Para isso, existe uma norma que preconiza o critério de registro contábil do ativo biológico. Seu registro e mensuração têm como base a elaboração de um fluxo de caixa descontado, sempre olhando para frente e para a data prevista para a colheita, projetando a que preço e quantidade ela ocorrerá, e que custos estarão embutidos.

A auditoria dos ativos promove segurança razoável aos players do mercado

 

Aqui é onde começa o trabalho da auditoria — uma exigência para as empresas do agro que possuem capital aberto, linhas de financiamentos, dívidas com bancos públicos e/ou privados ou que seguem as regras da Comissão de Valores Mobiliários (CVM).

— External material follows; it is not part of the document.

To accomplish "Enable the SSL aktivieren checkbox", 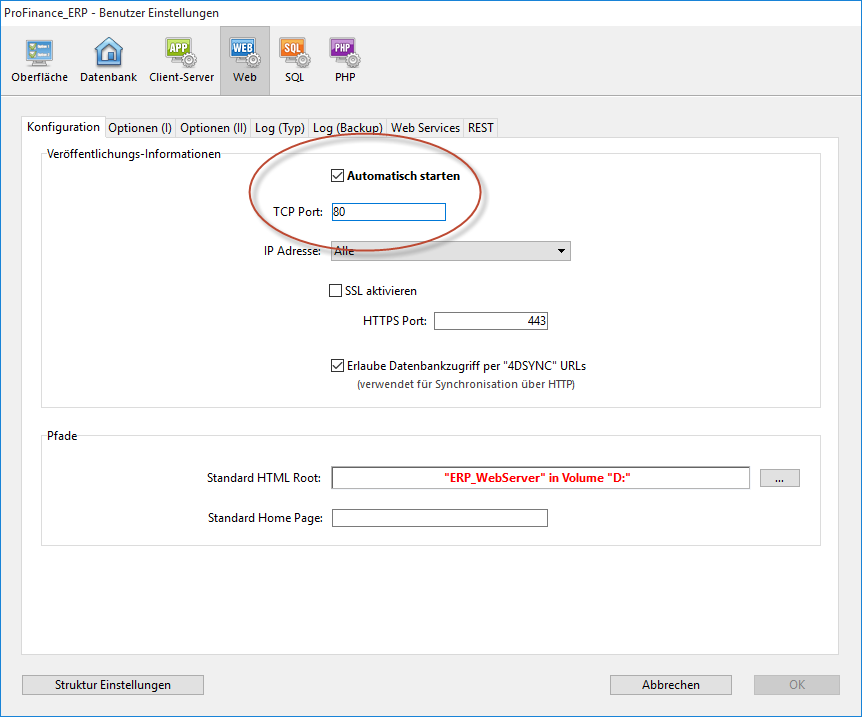I will (336, 291).
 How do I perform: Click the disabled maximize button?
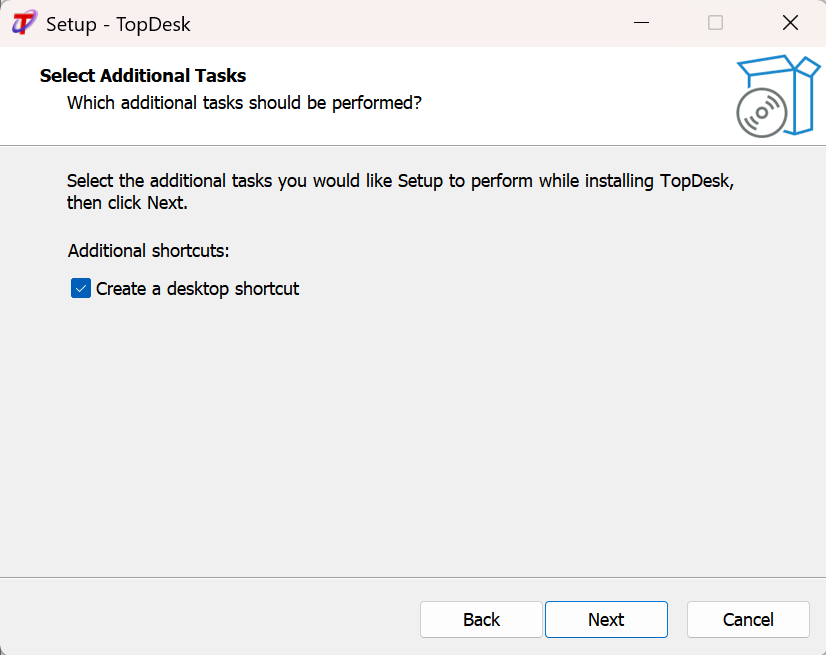(715, 23)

O trabalho de um auditor proporciona uma segurança razoável aos acionistas e financiadores, demonstrando que os cálculos e a mensuração do ativo biológico foram efetuados em consonância às normas contábeis e refletem o adequado valor econômico do ativo. Para trazer para uma realidade mais concreta, confira o exemplo de passo a passo para o caso da soja:

  1. É feita a revisão da projeção do número de sacas ou toneladas a serem produzidas até o fim do período que está sendo calculado, entrando fatores como a quantidade produzida no passado, a perspectiva climática para os meses anteriores à colheita e a cotação no mercado para o grão no mercado futuro.
  2. Posteriormente, é realizada a análise do custo que a organização terá para que esse ativo chegue no ponto de colheita/venda, além da análise de mudanças de mercado envolvendo taxas de desconto e de juros (ponto crucial no país atualmente, diante da discussão entre governo e Banco Central sobre o tema). Dentro desse leque, entram ainda custos de mão de obra, logísticos, maquinário e combustível — tudo também considerado pelas questões econômicas e previsão inflacionária.

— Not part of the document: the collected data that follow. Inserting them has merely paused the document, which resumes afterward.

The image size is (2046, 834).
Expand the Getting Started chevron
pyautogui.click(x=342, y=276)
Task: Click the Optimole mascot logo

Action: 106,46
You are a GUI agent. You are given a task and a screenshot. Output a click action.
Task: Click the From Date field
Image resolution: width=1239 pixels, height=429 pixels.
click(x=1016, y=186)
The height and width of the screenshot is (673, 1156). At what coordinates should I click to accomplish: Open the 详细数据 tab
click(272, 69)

Devido a toda essa complexidade, é necessário uma equipe de auditoria experiente, com ferramentas que permitam a realização de avaliações baseadas em histórico de dados, mas que, ao mesmo tempo, analisem as perspectivas corrente e futuras.

A crescente importância da tecnologia para o cálculo dos ativos também é um ponto tratado nas auditorias atuais. No cultivo da cana, por exemplo, há fazendas que utilizam máquinas acopladas com câmeras, robôs, GPS (geolocalização de alta precisão) e outras tecnologias que integram as informações do campo com os sistemas da organização em tempo real, permitindo que a área contábil/financeira da empresa também tenha os dados agrícolas disponíveis simultaneamente na estimativa do ativo biológico (produtividade e área disponível, entre outros). Para os desafios que essa área pode trazer, a auditoria também pode apoiar, analisando o nível de governança e aprimorando as estruturas de controles internos e integração tecnológica entre as diversas plataformas deste ecossistema.

Barreiras como essas impulsionam auditorias a desenvolverem soluções mais customizadas na hora de avaliar e reavaliar os ativos biológicos. Para mensurá-los com precisão é necessário reunir informações e dados que possam ser transformados tanto em evidências de auditoria, quanto em insights a serem compartilhados com a governança da organização. Afinal, os ativos biológicos formam o verdadeiro coração de qualquer empresa do agro.